Rosália — doce e venenosa — era doce porque sorria com ingenuidade onde eu via armadilhas; veneno porque era tudo aquilo que não devia ser: um punhado de sonhos humanos e frágeis que eu poderia triturar com as minhas mãos. O fato de ela ter doze anos a menos me irritava numa camada profunda e irracional. Havia nela uma força que não era de aparência: a força de quem sobreviveu. Eu observava suas curvas, imaginava os gestos pequenos que a traíam quando acreditava estar segura. Ela seria minha — no papel, na cerimônia, na assinatura. Mas não no coração. Eu não possuo espaço para corações de outras pessoas.
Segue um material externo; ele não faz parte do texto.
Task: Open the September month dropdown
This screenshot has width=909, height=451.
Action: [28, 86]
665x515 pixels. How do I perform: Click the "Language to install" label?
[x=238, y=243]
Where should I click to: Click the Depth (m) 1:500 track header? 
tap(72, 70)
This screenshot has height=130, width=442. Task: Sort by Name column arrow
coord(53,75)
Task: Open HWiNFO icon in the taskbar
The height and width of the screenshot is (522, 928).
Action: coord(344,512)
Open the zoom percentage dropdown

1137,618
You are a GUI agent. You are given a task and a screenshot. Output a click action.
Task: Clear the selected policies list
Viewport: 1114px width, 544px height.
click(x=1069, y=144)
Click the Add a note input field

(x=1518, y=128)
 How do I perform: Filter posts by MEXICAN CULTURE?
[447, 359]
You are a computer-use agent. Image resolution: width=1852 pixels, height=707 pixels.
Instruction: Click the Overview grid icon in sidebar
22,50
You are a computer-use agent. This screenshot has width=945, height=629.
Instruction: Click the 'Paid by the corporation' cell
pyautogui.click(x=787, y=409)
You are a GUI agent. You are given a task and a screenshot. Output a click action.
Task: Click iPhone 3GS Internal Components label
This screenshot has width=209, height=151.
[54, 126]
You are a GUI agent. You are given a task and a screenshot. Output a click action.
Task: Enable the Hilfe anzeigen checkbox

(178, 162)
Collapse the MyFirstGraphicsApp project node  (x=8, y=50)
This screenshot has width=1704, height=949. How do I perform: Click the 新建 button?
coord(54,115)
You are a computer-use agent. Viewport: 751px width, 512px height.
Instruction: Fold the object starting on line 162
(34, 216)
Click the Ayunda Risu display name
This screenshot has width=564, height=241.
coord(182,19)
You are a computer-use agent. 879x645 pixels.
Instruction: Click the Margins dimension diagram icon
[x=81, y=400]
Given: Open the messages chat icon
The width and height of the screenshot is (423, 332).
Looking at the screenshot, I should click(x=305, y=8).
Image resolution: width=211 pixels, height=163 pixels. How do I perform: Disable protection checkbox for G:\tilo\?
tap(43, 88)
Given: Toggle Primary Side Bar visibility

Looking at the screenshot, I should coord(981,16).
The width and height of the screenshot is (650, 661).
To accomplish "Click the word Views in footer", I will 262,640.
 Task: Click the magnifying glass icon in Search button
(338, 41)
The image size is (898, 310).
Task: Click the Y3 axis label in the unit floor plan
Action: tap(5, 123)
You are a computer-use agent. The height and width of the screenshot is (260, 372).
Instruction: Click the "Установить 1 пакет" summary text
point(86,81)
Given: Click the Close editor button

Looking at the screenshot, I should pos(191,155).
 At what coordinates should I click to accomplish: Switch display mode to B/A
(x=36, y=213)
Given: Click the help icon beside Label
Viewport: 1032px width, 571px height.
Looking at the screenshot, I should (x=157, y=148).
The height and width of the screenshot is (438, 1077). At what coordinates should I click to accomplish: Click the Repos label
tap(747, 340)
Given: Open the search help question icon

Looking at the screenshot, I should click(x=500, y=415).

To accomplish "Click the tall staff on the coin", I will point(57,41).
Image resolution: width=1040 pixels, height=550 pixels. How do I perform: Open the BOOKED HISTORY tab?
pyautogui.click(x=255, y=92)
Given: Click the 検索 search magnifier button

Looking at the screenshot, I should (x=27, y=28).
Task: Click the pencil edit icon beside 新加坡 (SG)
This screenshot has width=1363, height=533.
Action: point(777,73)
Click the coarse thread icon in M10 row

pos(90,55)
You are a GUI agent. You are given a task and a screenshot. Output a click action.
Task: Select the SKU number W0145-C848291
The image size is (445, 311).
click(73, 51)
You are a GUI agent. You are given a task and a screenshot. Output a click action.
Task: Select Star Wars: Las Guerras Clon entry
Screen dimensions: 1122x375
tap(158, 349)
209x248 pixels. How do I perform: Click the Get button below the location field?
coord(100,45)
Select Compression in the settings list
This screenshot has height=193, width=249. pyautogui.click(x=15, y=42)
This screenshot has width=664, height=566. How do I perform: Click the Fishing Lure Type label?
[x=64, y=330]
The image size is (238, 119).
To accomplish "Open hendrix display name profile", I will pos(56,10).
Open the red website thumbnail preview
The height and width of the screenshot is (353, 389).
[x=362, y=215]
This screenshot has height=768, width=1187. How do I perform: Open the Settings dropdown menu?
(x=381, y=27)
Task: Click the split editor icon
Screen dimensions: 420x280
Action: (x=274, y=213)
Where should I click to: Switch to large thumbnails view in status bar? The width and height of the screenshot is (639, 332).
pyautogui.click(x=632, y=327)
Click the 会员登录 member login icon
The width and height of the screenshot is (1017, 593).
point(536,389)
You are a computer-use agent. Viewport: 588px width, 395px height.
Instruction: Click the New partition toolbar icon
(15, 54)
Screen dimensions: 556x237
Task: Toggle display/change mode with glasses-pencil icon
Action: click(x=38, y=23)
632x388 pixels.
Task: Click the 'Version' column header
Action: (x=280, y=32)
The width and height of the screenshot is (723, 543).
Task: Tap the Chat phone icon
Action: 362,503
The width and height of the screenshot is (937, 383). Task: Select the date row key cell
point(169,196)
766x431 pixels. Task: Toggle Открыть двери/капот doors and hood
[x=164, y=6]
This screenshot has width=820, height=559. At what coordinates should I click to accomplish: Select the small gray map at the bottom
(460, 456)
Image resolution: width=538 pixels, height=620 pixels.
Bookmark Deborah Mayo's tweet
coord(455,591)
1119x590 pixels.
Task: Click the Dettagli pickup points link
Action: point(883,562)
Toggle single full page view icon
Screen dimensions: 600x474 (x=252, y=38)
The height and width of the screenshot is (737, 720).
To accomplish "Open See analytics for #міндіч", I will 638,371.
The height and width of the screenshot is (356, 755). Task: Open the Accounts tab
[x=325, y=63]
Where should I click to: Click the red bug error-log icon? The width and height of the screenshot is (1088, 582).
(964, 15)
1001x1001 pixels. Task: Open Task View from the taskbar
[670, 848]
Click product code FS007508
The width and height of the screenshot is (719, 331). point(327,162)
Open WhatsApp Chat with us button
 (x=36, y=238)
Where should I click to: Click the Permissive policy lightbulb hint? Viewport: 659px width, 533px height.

Eu possuo o que preciso para ferir, para impor.

Ao pegar um par de saltos e uma lingerie que me provocou um nó na garganta — porque, por um breve segundo, consegui vê-la neles — senti o gosto da promessa que faria: cada peça, cada vela, cada anel escolhido é uma peça do meu teatro. Não planejo apenas o casório; planejo a queda. Planejo o momento em que a máscara cai e todos — familiares, inimigos, espelhos — veem o que restou de Rosália. Eu quero que a humilhação seja pública, lenta, metódica. Quero que Vittorio, mesmo doente em sua cama, sinta o cheiro da ruína que derrubarei sobre sua casa. Que o nome Lucchese seja mastigado e cuspido até não ter mais sabor.

Felicia, sempre impaciente, tentou arrancar de mim a promessa de sangue imediato. Respondi com uma palavra que carregou com ela tudo que ela precisava saber.

— Devagar.

Ela recuou um passo e mordeu os lábios; eu sorri com a frieza daquele sorriso que eu cultivo quando os planos estão alinhados. Pegar a caneta no bolso foi um gesto instintivo — anotar pedidos, nomes, a lista de tudo que precisaria acontecer. Tudo é logística: flores, joias, música, as testemunhas certas. Mas por baixo de cada item havia uma intenção: que a cerimônia fosse um cenário, e que cada ato ali fosse calculado para ferir.

No vestido preto, na lingerie delicada, na escolha das velas, eu já via Rosália transformada num manequim perfeito de dor. Não porque eu queria despedaçá-la apenas fisicamente — embora a ideia me satisfizesse — mas porque a vingança que me alimenta tem camadas: humilhação social, destruição de sonhos, o pequeno nada que corrói o orgulho. Quero que, no fim, quando o último suspiro de orgulho se apagar, ela saiba que tudo o que tinha foi levado por mãos que acreditavam pertencer a um nome: o meu.

E assim, naquele banco de mármore frio, com as velas estalando e o ouro da capela refletindo uma promessa que eu fiz há muito tempo, eu me preparei para transformar a justiça que imaginei em uma obra lenta, bonita e irrevogável. Felicia aplaudiu no silêncio. A vendedora embale–embalou, as peças foram retiradas. Eu respirei. O mármore ficou um pouco mais frio sob mim. E, enquanto saía, senti o peso do futuro: Rosália seria minha no papel. Mas minha propriedade sobre ela seria apenas uma máscara que eu usaria até o momento certo. Depois, um tormento.